What is expected: Reproduce the records verbatim, starting with the line that contains "AVALIAR PRODUTO (727, 175)" and ending with the line that contains "Support the Chamber (900, 37)", both lines included.

BEGIN Records provided

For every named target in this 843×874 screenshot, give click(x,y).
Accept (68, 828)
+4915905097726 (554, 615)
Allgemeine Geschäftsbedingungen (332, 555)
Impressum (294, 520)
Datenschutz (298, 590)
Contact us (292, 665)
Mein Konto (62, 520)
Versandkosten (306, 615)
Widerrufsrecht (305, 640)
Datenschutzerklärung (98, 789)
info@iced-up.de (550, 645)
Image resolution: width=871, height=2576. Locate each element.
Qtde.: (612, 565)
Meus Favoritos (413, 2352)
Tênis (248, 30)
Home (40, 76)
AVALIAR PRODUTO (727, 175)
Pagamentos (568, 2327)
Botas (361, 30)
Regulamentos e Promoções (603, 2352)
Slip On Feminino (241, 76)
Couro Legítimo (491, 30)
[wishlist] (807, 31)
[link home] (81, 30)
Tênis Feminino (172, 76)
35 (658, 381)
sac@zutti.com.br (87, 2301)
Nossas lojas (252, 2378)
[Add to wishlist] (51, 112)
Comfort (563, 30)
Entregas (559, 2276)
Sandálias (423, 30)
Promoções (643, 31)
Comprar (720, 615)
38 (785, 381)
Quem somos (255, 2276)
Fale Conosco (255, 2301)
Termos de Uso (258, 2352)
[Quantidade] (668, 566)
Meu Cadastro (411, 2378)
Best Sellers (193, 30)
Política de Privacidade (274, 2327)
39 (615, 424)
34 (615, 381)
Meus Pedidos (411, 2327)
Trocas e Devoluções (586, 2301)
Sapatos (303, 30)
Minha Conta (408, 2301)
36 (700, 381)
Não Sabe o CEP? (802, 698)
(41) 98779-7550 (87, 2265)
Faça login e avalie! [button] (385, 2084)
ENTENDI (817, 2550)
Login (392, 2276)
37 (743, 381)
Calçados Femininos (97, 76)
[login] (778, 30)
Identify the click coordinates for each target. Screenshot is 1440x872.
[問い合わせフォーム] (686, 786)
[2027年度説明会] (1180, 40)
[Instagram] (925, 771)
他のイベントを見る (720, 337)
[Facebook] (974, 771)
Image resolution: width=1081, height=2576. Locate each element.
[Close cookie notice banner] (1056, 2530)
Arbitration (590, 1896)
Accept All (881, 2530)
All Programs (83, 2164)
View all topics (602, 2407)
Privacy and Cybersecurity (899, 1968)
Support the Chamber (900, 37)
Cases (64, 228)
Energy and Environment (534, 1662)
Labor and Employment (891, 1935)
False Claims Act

END Records provided

Response below:
AVALIAR PRODUTO (727, 175)
Pagamentos (568, 2327)
Botas (361, 30)
Regulamentos e Promoções (603, 2352)
Slip On Feminino (241, 76)
Couro Legítimo (491, 30)
[wishlist] (807, 31)
[link home] (81, 30)
Tênis Feminino (172, 76)
35 (658, 381)
sac@zutti.com.br (87, 2301)
Nossas lojas (252, 2378)
[Add to wishlist] (51, 112)
Comfort (563, 30)
Entregas (559, 2276)
Sandálias (423, 30)
Promoções (643, 31)
Comprar (720, 615)
38 (785, 381)
Quem somos (255, 2276)
Fale Conosco (255, 2301)
Termos de Uso (258, 2352)
[Quantidade] (668, 566)
Meu Cadastro (411, 2378)
Best Sellers (193, 30)
Política de Privacidade (274, 2327)
39 (615, 424)
34 (615, 381)
Meus Pedidos (411, 2327)
Trocas e Devoluções (586, 2301)
Sapatos (303, 30)
Minha Conta (408, 2301)
36 (700, 381)
Não Sabe o CEP? (802, 698)
(41) 98779-7550 (87, 2265)
Faça login e avalie! [button] (385, 2084)
ENTENDI (817, 2550)
Login (392, 2276)
37 (743, 381)
Calçados Femininos (97, 76)
[login] (778, 30)
Identify the click coordinates for each target. Screenshot is 1440x872.
[問い合わせフォーム] (686, 786)
[2027年度説明会] (1180, 40)
[Instagram] (925, 771)
他のイベントを見る (720, 337)
[Facebook] (974, 771)
Image resolution: width=1081, height=2576. Locate each element.
[Close cookie notice banner] (1056, 2530)
Arbitration (590, 1896)
Accept All (881, 2530)
All Programs (83, 2164)
View all topics (602, 2407)
Privacy and Cybersecurity (899, 1968)
Support the Chamber (900, 37)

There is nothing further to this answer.